The penalty was imposed in the Federal Circuit Court following an investigation and subsequent legal action by the Fair Work Ombudsman. The investigation found the employees – mostly migrant and visa holders from non-English speaking backgrounds – were underpaid for work performed between October 2007 and March 2011. The employees performed production and packaging duties.

The employees were underpaid their minimum hourly rates, public holiday pay, overtime rates and annual leave entitlements with individual underpayments ranging between $125 and $10,218. Record-keeping laws were also breached.

When handing down his decision, Judge Grant Riethmuller said the underpayments occurred despite the Fair Work Ombudsman having put the company on notice in response to complaints from workers dating back to 2007. He also added that the company had shown "either willful blindness or recklessness" with regard to its obligations, and that there had been a "systemic failure to comply with the law".

"It is inexcusable in a situation where the business has such a large number of employees and a significant history of interaction with the Fair Work Ombudsman's office, it would not have complied with the relevant requirements," said Riethmuller.

Quality Food World claimed that it deserved credit for employing workers who may not have been able to gain other employment; a submission that was dismissed by Riethmuller who claimed that the company’s conduct “leans more on the side of exploitation of those least able to insist upon their rights, than demonstrating positive community spirit".
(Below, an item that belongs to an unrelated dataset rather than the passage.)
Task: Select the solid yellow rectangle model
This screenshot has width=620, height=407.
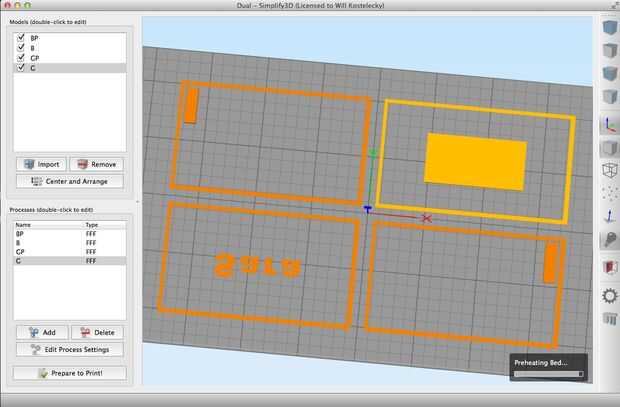Action: (x=476, y=162)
"Most of the employees were from non-English speaking backgrounds, new to Australia, and had limited knowledge of the rights and protections afforded to them under the Australian workplace laws. Some were in Australia only on student visas," he said.
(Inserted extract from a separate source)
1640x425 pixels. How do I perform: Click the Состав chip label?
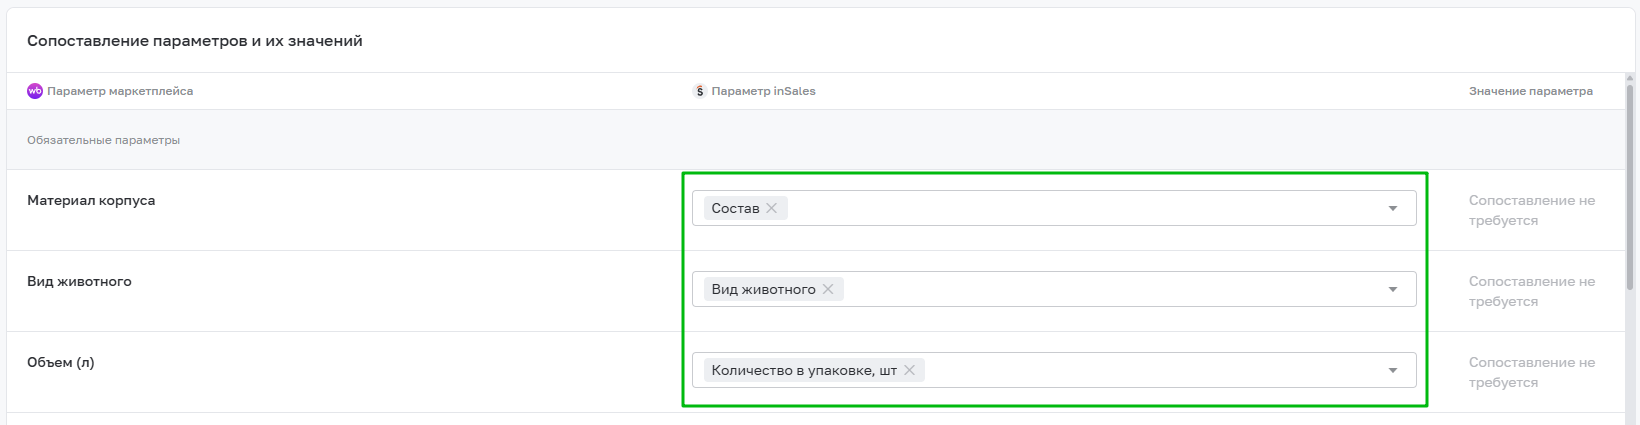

"These breaches affected a group of employees least able to protect their own rights, and least able to locate and obtain employment in the community."

Judge Riethmuller also found a lack of genuine contrition on the part of Quality Food World, following a threat made during the investigation that the company would "just close the business tomorrow and sack all of the workers" if the matter went to court.
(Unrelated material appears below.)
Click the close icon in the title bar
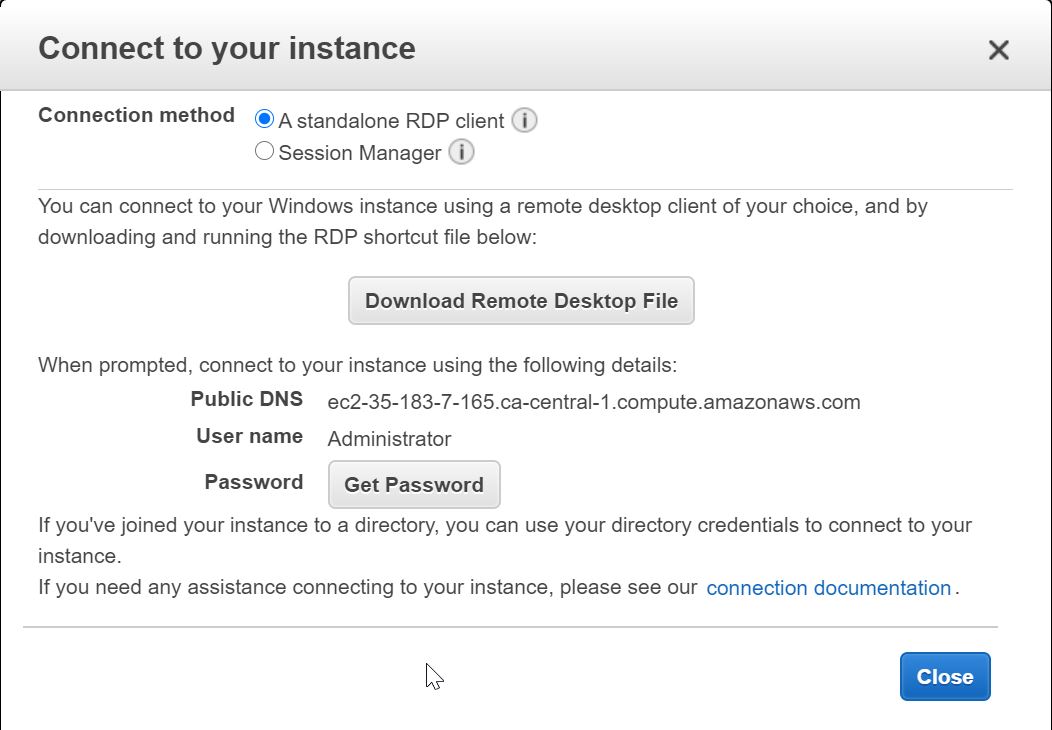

Quality Food World has now agreed to orders requiring the company to commission workplace relations training staff for its managers, a professional audit of its compliance with workplace laws, and legal advice on implementing processes to ensure future compliance. The company must also provide its employees with information on their workplace rights.

The company has now back-paid all workers it has been able to locate and will pay entitlements owing to workers it cannot find into the Fair Work Ombudsman's unclaimed wages fund.